Sol komünist pozisyonlar dünyanın bu bölgesinde nadiren bilinir. Bize sık sık ICC (Enternasyonal Komünist Akım) ile aramızdaki farklılıkların tam olarak ne olduğu soruluyor, zira bu örgüt Komünist Sol geleneğinde durduğunu iddia eden bir örgüt. Bu nedenle, uzun bir değerlendirmeden sonra en önemli farklılıkları özetlemeye karar verdik. ICC ile ayrılıklarımız gerçekten kapsamlı olduğundan, mümkün olduğunca kısa tutmaya ve özellikle devrimcilerin faaliyeti için acil önem taşıyan sorunları seçmeye çalıştık. Bazıları bunu devrimci gruplar arasındaki önemsiz bir çekişme olarak değerlendirebilir. Ancak böyle bir tutum tartışmaya duyulan ihtiyacı hafife almaktır. Keskin tartışmalar olmaksızın, kapitalizmin yıkılması için uygulanabilir bir program geliştirmemizi sağlayacak siyasi açıklık mümkün olmayacaktır. Aynı şekilde, aşağıdaki metin de üzücü bir arka planda ortaya çıkmıştır: ICC'nin zaman zaman kendini açık histeriyle(1) ve örgütümüze karşı şüpheli yöntemlerin kullanılmasıyla(2) kendini ifade eden sekter katılaşması. Bu durum bizi önceki ihtiyatımızdan vazgeçmek zorunda bırakmıştır. Açık bir şekilde ICC, komünist solun ve devrimci işçi sınıfının tarihi hakkındaki yaygın bilgi eksikliğini; pozisyonlarımızı yanlış bir şekilde tasvir etmek, yalan söylemek(3) ve her türlü çarpıtılmış ifadeyi ortaya atmak için kullanabileceği görüşündedir. Sözde devrimci bir örgüt adına böyle bir politika yalnızca seviyesiz değil, aynı zamanda zayıf temeller üzerine kurulmuştur. ICC'nin yalanları fazla yol alamayacaktır ve tarihin intikamı bazen "her şeyi bilen" Paris Merkezinin korku hikayelerinden daha korkunçtur.

Tarihsel Kökenler

ICC ve ICT'nin tarihsel kökenleri ile başlayacağız. Eğilimimizin kökenleri İtalyan Sosyalist Partisi içindeki sol fraksiyonun mücadelesine ve bunun sonucunda kurulan İtalyan Komünist Partisi'ne kadar uzanmaktadır. İtalya Komünist Partisi 1921'de kurulduğunda, dünya çapındaki sınıf mücadeleleri dalgası sönümlenmek üzereydi. Bu durum, İtalya'da Gramsci ve Togliatti'nin öncülüğünde ilerletilen Stalinizasyon sürecini kolaylaştırdı. Böylece, parti giderek Moskova'nın itaatkar ve sadık bir aracı haline geldi. Sol Fraksiyon buna direnmeye çalıştı. Ancak dünya çapındaki karşı-devrimin ardından Partideki mevkilerinden uzaklaştırıldılar ve nihayet ihraç edildiler. 1928 yılına gelindiğinde Komünist Solun militanları Bilan, Prometeo ve Octobre gibi dergileri yayınladıkları faşist hapishanelerdelerdi. Bazı militanlar ise ya aranıyorlardı ya da sürgündelerdi.

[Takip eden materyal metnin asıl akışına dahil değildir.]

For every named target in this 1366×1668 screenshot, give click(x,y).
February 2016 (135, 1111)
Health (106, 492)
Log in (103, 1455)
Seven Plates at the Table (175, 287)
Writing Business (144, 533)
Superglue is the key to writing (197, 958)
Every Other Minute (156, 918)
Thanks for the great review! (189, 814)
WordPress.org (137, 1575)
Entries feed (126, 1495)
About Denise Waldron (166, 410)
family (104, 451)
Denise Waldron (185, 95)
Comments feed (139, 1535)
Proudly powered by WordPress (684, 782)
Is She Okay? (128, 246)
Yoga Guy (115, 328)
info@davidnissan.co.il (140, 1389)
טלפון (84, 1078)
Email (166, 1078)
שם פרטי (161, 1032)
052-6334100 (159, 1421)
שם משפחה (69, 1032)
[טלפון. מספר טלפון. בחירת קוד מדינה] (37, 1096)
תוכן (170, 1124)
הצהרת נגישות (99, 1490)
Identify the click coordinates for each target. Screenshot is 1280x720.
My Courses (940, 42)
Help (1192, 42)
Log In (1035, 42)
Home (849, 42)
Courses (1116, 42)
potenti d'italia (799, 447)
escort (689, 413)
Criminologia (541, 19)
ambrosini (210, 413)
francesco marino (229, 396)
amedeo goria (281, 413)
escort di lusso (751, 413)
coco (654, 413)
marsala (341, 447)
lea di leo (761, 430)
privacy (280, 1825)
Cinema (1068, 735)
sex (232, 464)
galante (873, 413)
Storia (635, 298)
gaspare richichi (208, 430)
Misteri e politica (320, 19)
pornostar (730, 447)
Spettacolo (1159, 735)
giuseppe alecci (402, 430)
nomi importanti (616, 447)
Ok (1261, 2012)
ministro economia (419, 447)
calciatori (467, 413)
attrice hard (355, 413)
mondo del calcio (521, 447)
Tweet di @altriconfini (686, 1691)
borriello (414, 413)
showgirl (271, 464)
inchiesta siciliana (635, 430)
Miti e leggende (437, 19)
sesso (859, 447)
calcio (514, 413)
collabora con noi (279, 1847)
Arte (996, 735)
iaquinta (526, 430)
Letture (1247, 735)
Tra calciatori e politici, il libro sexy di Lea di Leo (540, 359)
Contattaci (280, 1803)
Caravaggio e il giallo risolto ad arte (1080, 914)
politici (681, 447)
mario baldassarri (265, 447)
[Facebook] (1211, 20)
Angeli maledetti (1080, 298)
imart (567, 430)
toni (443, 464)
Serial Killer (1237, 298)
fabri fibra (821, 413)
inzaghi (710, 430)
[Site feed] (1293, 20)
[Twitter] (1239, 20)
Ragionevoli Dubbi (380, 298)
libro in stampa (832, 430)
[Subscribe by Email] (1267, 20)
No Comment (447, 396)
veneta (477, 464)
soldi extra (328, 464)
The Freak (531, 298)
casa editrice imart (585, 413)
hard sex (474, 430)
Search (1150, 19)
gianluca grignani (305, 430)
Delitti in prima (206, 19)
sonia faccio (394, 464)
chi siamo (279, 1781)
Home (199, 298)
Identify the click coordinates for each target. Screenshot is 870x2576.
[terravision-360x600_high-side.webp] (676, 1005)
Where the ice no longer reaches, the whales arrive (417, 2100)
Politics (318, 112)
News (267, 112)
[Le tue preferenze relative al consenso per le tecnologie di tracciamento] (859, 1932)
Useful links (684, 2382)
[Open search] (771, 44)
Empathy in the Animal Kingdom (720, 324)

1943 yılında, hapisten çıkan Onorato Damen'in etrafında, yeraltında çalışan Sol aktivistler inisiyatif alarak İtalya'yı saran büyük grev dalgasının baskısı altında Partito Comunista Internazionalista'yı (PCInt) kurdular. PCInt en başından beri uzlaşmaz bir devrimci bozgunculuğu temsil ediyordu:

İşçiler! İtalyan işçilerini, İngiliz ve Alman proleterlerine karşı silahlandıran ulusal savaş sloganına, dünya işçilerini ortak düşmanları olan kapitalizme karşı birleştiren komünist devrim sloganıyla karşı çıkın(5).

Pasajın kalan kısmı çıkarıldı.